任务要求 => 请将下面的全部数据格式化为一个 JSON 字符串列表，每一行对应一个字符串，空行略去。

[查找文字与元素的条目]
○ ○ ○

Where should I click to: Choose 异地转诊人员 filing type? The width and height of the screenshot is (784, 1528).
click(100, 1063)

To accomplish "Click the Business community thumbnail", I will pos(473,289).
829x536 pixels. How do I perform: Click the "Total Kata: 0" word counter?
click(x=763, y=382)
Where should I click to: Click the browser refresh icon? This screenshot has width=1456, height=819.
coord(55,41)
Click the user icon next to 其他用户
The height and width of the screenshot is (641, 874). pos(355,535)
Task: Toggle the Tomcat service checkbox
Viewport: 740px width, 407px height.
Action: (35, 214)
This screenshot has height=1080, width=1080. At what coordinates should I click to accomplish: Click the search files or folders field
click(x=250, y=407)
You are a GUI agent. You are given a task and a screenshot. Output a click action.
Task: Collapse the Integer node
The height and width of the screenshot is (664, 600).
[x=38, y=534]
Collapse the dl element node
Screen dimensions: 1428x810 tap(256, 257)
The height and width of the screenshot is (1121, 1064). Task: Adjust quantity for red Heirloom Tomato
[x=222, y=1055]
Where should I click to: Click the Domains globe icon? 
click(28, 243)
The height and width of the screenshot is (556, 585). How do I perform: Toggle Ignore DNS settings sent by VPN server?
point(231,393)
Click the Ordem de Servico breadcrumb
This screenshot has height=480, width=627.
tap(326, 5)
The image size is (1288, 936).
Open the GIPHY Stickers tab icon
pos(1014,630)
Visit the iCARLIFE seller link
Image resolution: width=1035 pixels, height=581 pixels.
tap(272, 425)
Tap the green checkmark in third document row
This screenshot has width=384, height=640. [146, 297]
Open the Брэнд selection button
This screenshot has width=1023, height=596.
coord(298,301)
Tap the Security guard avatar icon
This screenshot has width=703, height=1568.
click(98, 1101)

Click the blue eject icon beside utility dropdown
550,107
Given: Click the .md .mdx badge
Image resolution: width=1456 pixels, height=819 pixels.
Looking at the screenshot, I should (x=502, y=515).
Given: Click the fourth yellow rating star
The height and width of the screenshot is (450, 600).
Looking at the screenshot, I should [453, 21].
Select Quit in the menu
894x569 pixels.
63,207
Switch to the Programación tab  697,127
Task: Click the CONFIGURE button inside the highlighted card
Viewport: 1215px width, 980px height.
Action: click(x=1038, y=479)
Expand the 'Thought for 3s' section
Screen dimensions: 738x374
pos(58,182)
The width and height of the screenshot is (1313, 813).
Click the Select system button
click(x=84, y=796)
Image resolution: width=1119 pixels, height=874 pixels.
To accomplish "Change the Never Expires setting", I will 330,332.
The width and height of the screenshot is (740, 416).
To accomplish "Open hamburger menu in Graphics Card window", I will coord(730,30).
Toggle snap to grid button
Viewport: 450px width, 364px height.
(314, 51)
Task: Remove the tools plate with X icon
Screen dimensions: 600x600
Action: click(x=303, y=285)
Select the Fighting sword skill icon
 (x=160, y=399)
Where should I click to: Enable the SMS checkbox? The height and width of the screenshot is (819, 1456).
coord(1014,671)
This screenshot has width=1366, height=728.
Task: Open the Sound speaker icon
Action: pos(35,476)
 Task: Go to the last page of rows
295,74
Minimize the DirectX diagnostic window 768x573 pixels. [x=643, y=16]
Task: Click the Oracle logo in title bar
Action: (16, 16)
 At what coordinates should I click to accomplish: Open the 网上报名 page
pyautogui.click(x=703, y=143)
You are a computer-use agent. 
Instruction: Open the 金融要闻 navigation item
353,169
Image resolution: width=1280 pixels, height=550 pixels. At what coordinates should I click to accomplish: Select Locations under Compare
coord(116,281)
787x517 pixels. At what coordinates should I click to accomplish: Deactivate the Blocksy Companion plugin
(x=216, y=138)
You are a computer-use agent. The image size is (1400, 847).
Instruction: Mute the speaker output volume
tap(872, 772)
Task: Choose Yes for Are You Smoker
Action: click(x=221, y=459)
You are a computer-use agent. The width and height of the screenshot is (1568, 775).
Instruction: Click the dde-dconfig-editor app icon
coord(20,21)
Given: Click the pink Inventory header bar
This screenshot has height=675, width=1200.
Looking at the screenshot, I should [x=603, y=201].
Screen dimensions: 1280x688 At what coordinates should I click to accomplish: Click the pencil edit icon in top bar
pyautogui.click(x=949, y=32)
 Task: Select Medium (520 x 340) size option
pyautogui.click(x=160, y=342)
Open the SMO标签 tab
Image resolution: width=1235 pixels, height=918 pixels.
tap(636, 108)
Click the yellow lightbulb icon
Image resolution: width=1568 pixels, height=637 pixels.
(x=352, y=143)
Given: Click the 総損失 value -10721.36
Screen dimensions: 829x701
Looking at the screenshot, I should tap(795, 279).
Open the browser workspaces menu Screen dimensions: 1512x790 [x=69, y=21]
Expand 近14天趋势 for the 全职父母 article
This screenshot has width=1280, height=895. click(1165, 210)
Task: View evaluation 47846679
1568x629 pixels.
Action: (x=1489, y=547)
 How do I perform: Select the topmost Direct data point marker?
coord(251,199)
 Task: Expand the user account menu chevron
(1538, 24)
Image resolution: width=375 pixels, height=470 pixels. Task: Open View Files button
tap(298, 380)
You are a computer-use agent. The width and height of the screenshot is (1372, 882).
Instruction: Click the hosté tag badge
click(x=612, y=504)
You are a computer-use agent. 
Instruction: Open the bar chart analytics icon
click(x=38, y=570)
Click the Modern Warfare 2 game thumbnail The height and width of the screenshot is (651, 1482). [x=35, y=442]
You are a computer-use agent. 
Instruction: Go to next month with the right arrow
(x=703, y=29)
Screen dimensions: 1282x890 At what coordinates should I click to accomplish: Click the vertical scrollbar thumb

○ ○ ○

完整答案 =>
[
  "Where should I click to: Choose 异地转诊人员 filing type? The width and height of the screenshot is (784, 1528).",
  "click(100, 1063)",
  "To accomplish \"Click the Business community thumbnail\", I will pos(473,289).",
  "829x536 pixels. How do I perform: Click the \"Total Kata: 0\" word counter?",
  "click(x=763, y=382)",
  "Where should I click to: Click the browser refresh icon? This screenshot has width=1456, height=819.",
  "coord(55,41)",
  "Click the user icon next to 其他用户",
  "The height and width of the screenshot is (641, 874). pos(355,535)",
  "Task: Toggle the Tomcat service checkbox",
  "Viewport: 740px width, 407px height.",
  "Action: (35, 214)",
  "This screenshot has height=1080, width=1080. At what coordinates should I click to accomplish: Click the search files or folders field",
  "click(x=250, y=407)",
  "You are a GUI agent. You are given a task and a screenshot. Output a click action.",
  "Task: Collapse the Integer node",
  "The height and width of the screenshot is (664, 600).",
  "[x=38, y=534]",
  "Collapse the dl element node",
  "Screen dimensions: 1428x810 tap(256, 257)",
  "The height and width of the screenshot is (1121, 1064). Task: Adjust quantity for red Heirloom Tomato",
  "[x=222, y=1055]",
  "Where should I click to: Click the Domains globe icon? ",
  "click(28, 243)",
  "The height and width of the screenshot is (556, 585). How do I perform: Toggle Ignore DNS settings sent by VPN server?",
  "point(231,393)",
  "Click the Ordem de Servico breadcrumb",
  "This screenshot has height=480, width=627.",
  "tap(326, 5)",
  "The image size is (1288, 936).",
  "Open the GIPHY Stickers tab icon",
  "pos(1014,630)",
  "Visit the iCARLIFE seller link",
  "Image resolution: width=1035 pixels, height=581 pixels.",
  "tap(272, 425)",
  "Tap the green checkmark in third document row",
  "This screenshot has width=384, height=640. [146, 297]",
  "Open the Брэнд selection button",
  "This screenshot has width=1023, height=596.",
  "coord(298,301)",
  "Tap the Security guard avatar icon",
  "This screenshot has width=703, height=1568.",
  "click(98, 1101)",
  "Click the blue eject icon beside utility dropdown",
  "550,107",
  "Given: Click the .md .mdx badge",
  "Image resolution: width=1456 pixels, height=819 pixels.",
  "Looking at the screenshot, I should (x=502, y=515).",
  "Given: Click the fourth yellow rating star",
  "The height and width of the screenshot is (450, 600).",
  "Looking at the screenshot, I should [453, 21].",
  "Select Quit in the menu",
  "894x569 pixels.",
  "63,207",
  "Switch to the Programación tab  697,127",
  "Task: Click the CONFIGURE button inside the highlighted card",
  "Viewport: 1215px width, 980px height.",
  "Action: click(x=1038, y=479)",
  "Expand the 'Thought for 3s' section",
  "Screen dimensions: 738x374",
  "pos(58,182)",
  "The width and height of the screenshot is (1313, 813).",
  "Click the Select system button",
  "click(x=84, y=796)",
  "Image resolution: width=1119 pixels, height=874 pixels.",
  "To accomplish \"Change the Never Expires setting\", I will 330,332.",
  "The width and height of the screenshot is (740, 416).",
  "To accomplish \"Open hamburger menu in Graphics Card window\", I will coord(730,30).",
  "Toggle snap to grid button",
  "Viewport: 450px width, 364px height.",
  "(314, 51)",
  "Task: Remove the tools plate with X icon",
  "Screen dimensions: 600x600",
  "Action: click(x=303, y=285)",
  "Select the Fighting sword skill icon",
  " (x=160, y=399)",
  "Where should I click to: Enable the SMS checkbox? The height and width of the screenshot is (819, 1456).",
  "coord(1014,671)",
  "This screenshot has width=1366, height=728.",
  "Task: Open the Sound speaker icon",
  "Action: pos(35,476)",
  " Task: Go to the last page of rows",
  "295,74",
  "Minimize the DirectX diagnostic window 768x573 pixels. [x=643, y=16]",
  "Task: Click the Oracle logo in title bar",
  "Action: (16, 16)",
  " At what coordinates should I click to accomplish: Open the 网上报名 page",
  "pyautogui.click(x=703, y=143)",
  "You are a computer-use agent. ",
  "Instruction: Open the 金融要闻 navigation item",
  "353,169",
  "Image resolution: width=1280 pixels, height=550 pixels. At what coordinates should I click to accomplish: Select Locations under Compare",
  "coord(116,281)",
  "787x517 pixels. At what coordinates should I click to accomplish: Deactivate the Blocksy Companion plugin",
  "(x=216, y=138)",
  "You are a computer-use agent. The image size is (1400, 847).",
  "Instruction: Mute the speaker output volume",
  "tap(872, 772)",
  "Task: Choose Yes for Are You Smoker",
  "Action: click(x=221, y=459)",
  "You are a computer-use agent. The width and height of the screenshot is (1568, 775).",
  "Instruction: Click the dde-dconfig-editor app icon",
  "coord(20,21)",
  "Given: Click the pink Inventory header bar",
  "This screenshot has height=675, width=1200.",
  "Looking at the screenshot, I should [x=603, y=201].",
  "Screen dimensions: 1280x688 At what coordinates should I click to accomplish: Click the pencil edit icon in top bar",
  "pyautogui.click(x=949, y=32)",
  " Task: Select Medium (520 x 340) size option",
  "pyautogui.click(x=160, y=342)",
  "Open the SMO标签 tab",
  "Image resolution: width=1235 pixels, height=918 pixels.",
  "tap(636, 108)",
  "Click the yellow lightbulb icon",
  "Image resolution: width=1568 pixels, height=637 pixels.",
  "(x=352, y=143)",
  "Given: Click the 総損失 value -10721.36",
  "Screen dimensions: 829x701",
  "Looking at the screenshot, I should tap(795, 279).",
  "Open the browser workspaces menu Screen dimensions: 1512x790 [x=69, y=21]",
  "Expand 近14天趋势 for the 全职父母 article",
  "This screenshot has width=1280, height=895. click(1165, 210)",
  "Task: View evaluation 47846679",
  "1568x629 pixels.",
  "Action: (x=1489, y=547)",
  " How do I perform: Select the topmost Direct data point marker?",
  "coord(251,199)",
  " Task: Expand the user account menu chevron",
  "(1538, 24)",
  "Image resolution: width=375 pixels, height=470 pixels. Task: Open View Files button",
  "tap(298, 380)",
  "You are a computer-use agent. The width and height of the screenshot is (1372, 882).",
  "Instruction: Click the hosté tag badge",
  "click(x=612, y=504)",
  "You are a computer-use agent. ",
  "Instruction: Open the bar chart analytics icon",
  "click(x=38, y=570)",
  "Click the Modern Warfare 2 game thumbnail The height and width of the screenshot is (651, 1482). [x=35, y=442]",
  "You are a computer-use agent. ",
  "Instruction: Go to next month with the right arrow",
  "(x=703, y=29)",
  "Screen dimensions: 1282x890 At what coordinates should I click to accomplish: Click the vertical scrollbar thumb"
]